Smalls e i leader emergenti come lui, però, alla politica non credono più. «L’anno scorso Biden ha affossato lo sciopero delle ferrovie», ci spiega liquidando con poche parole le speranze di cambiamento a Washington. «Siamo indipendenti dalla politica, a differenza dei gruppi istituzionalizzati, come i Teamsters o le union degli insegnanti. Sono attivi da oltre cento anni, dovrebbero fare di più.
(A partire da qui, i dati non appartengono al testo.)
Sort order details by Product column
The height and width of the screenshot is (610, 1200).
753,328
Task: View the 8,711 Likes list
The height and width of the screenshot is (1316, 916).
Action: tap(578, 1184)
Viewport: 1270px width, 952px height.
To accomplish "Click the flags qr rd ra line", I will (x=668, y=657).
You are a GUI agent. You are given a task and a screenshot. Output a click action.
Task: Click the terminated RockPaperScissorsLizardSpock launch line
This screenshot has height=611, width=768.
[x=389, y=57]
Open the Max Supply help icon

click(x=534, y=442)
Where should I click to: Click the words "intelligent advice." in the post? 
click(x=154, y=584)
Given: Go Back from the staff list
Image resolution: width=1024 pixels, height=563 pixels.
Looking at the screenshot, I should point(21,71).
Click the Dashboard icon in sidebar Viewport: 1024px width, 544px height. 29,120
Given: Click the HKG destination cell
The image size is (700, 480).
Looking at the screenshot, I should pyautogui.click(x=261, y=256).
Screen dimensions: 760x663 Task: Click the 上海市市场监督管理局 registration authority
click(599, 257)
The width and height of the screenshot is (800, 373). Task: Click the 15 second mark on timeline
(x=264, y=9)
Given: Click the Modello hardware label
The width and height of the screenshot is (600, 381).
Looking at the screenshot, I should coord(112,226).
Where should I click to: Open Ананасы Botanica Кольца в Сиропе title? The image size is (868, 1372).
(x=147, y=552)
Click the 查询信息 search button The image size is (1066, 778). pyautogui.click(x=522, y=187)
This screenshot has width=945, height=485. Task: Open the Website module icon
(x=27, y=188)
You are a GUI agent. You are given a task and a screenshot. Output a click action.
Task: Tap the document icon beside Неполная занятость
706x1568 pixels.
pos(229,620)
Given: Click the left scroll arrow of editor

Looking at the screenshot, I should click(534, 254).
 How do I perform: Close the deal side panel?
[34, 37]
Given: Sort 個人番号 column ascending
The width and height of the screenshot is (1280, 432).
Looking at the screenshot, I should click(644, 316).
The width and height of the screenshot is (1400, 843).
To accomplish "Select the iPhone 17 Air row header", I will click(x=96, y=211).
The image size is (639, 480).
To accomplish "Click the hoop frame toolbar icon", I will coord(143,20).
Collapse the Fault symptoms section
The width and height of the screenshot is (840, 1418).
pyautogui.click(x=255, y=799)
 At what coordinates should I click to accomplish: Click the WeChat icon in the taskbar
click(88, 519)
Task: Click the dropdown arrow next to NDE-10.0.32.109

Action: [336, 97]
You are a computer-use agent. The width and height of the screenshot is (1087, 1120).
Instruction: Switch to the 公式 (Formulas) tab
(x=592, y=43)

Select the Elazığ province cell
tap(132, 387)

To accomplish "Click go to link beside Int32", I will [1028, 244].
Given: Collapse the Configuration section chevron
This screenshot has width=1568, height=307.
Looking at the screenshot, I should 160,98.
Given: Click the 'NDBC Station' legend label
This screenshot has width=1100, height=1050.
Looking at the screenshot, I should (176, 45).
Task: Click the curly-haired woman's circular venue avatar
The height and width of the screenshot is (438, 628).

È ora che i loro leader passino la torcia a chi può diffondere più efficacemente il messaggio». A chi meglio è in grado di leggere i tempi. «Ho incontrato tanti bianchi anziani al potere da decenni. Non rappresentano più la diversità dei lavoratori! I ragazzi si identificano con noi perché siamo come loro, non personaggi impettiti in giacca e cravatta. Grazie a noi i giovani hanno scoperto che protestare per i diritti dei lavoratori può essere “cool”». E i numeri raccolti dal Center for American Progress gli danno ragione. L’ap- provazione dei sindacati da parte della Gen Z è al 64,3%, contro il 60,5% dei millennial e il 57,2% dei boomer. A rappresentarli ci sono minoranze, donne, under 40.
Da ragazzino Chris Smalls voleva sfondare nel rap; dal passato ha traghettato qualche vezzo di forma, come gli occhialoni da sole e le catene dorate. Oggi il pezzo forte è un bomber con la scritta “Eat the Rich”. L’ha indossato anche alla Casa Bianca. Plastico appello al 99% degli esclusi: divorate la fetta di ricchezza in cui l’1% affonda le unghie. «Quando più americani aderiranno ai sindacati, emergerà finalmente la classe media. Ora ci sono solo ricchi e poveri. Tanti dipendenti Amazon hanno bisogno dei buoni pasto del governo per campare. Eppure, lavorano per una delle persone più ricche al mondo. La politica non fa nulla perché le grandi corporation finanziano le campagne. Dovrebbe essere vietato, sarebbe un altro passo verso una vera democrazia!».